For some reason, I thought a photo essay about the place where I spend a lot of my time might amuse you.

This is the north-east wall, the one that’s on the left as you walk in. Seen here is the mishmash of stuff that collects on my office shelves and on top of the books when I need them out of the way of wherever they were originally put. There are still things I took off the old vertical corner shelf that used to be where my corner desk now stands, from a couple of months ago. Candles, empty picture frames, that sort of thing. As I’m in the middle of writing a book, there are books piled on the front of the shelves that I’ve borrowed from people. Closer to the window you can see my two-tier office altar, where I’m drying rose petals at the moment. The shelf under it holds all the reference books for the book I’m currently working on. Well, most. Some, anyway. I do try to keep them all in one place. The window faces east. There’s another bookcase that size between the door and the one in the picture; this only shows the front half of the room.

Next we have my new-to-me corner desk. It’s not developed a lot of personality yet, as I’m trying to keep it neutral for the moment, and keep it relatively clear to spread books and papers out while I work. At the left are more reference books I’m using immediately for the current project. The walls above it are still bare from having had that vertical shelf there for so long. I still don’t know what to put up. There is a cluster of witch balls hanging from the ceiling at the moment. It’s hard to figure out what to hang in a corner, as the two walls meet and the display space is awfully close. Besides, to my right is…

… the collage wall, where I have hung a collection of various things including a print of the alternate Promethea #1 cover, an original photo of the moon taken by a student, fine art postcards, an original oil painting of a deer by my husband, an original charcoal sketch of a raven woman (also by HRH), a hand-painted Pictish banner, and so forth. You can only see the lower half of it. This collage is fluid, and shifts slowly as I phase things out and include new ones. In the upper left of this photo (and the right of the previous one) is a small creativity shrine that was made to be a salt box/cellar thing. (It currently has a lot of swan representations on it for serenity and insight, and usually a votive candle.) Behold also my pencil cup, various writing notebooks, the external hard drive (love!), a statue of Freyja, various foxy things, various small stuffed talismanic animals (the original Montreal NaNo psychic ferret among them!), my laptop (which doesn’t usually live here, but on the bedroom bookcase), the Chicago Manual of Style and a Webster’s among other reference books. What you can’t see underneath it is a mess of cables, a shredder, and two fourteen-inch piles of books that I have not yet read.

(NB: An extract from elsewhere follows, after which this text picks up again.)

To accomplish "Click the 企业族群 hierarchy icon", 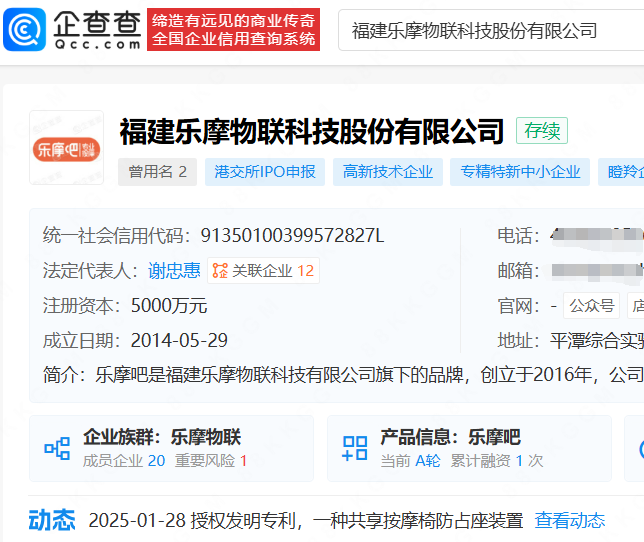I will click(x=57, y=448).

Turning again, we see the closet door swathed in a white sheer curtain (the door is mirrored — shudder), the cello on the floor, the case tossed over the cello stand in the corner, and the music stand bearing the Gounod and Faure. To the right you see my filing cabinet, more books (Is it a flat surface? It’s got books.), my red toolbox, a tote bag, and the carton the hard drive came in. Right at the bottom right-hand corner you can see the edge of the child gate that renders this room the only boy-free zone for the cats, as well as the little cat door we cut in it. That’s the viola case leaning against the wall and the music stand.

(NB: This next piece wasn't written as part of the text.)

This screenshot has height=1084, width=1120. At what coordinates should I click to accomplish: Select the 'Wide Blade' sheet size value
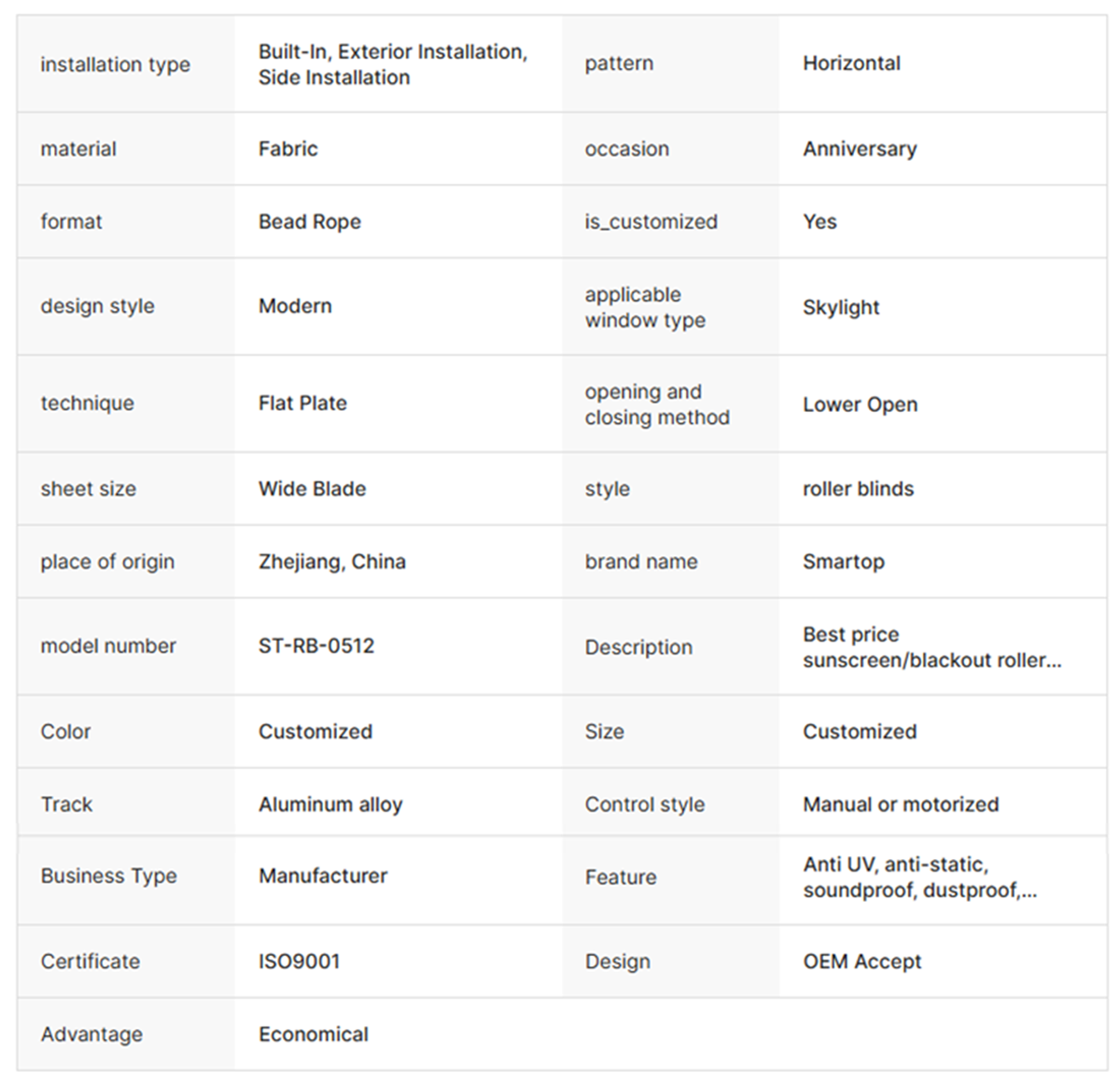point(312,488)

And finally, we have the often-present black kitten giving you the “What? I’m allowed to be here” look.

I’m never quite satisfied with my office; I always feel that it’s missing something, or not quite right. It never matches what I visualise it could become. Part of that is the fact that I live in it so much that it never has the chance to rest and become something; I’m always moving things around and reorganizing. It looks and feels quite different at night as well, and when the sun is shining. I would love a comfy chair in which to curl up and read, or even better, a chaise longue! But there’s no room for it.

Well, there you have it: a brief snapshot of my life. It will be different tomorrow, of course, and once the hearthcraft book is done I’ll be changing pictures and books to focus on something different again. And come spring, there will be flowers and boughs of buds, too.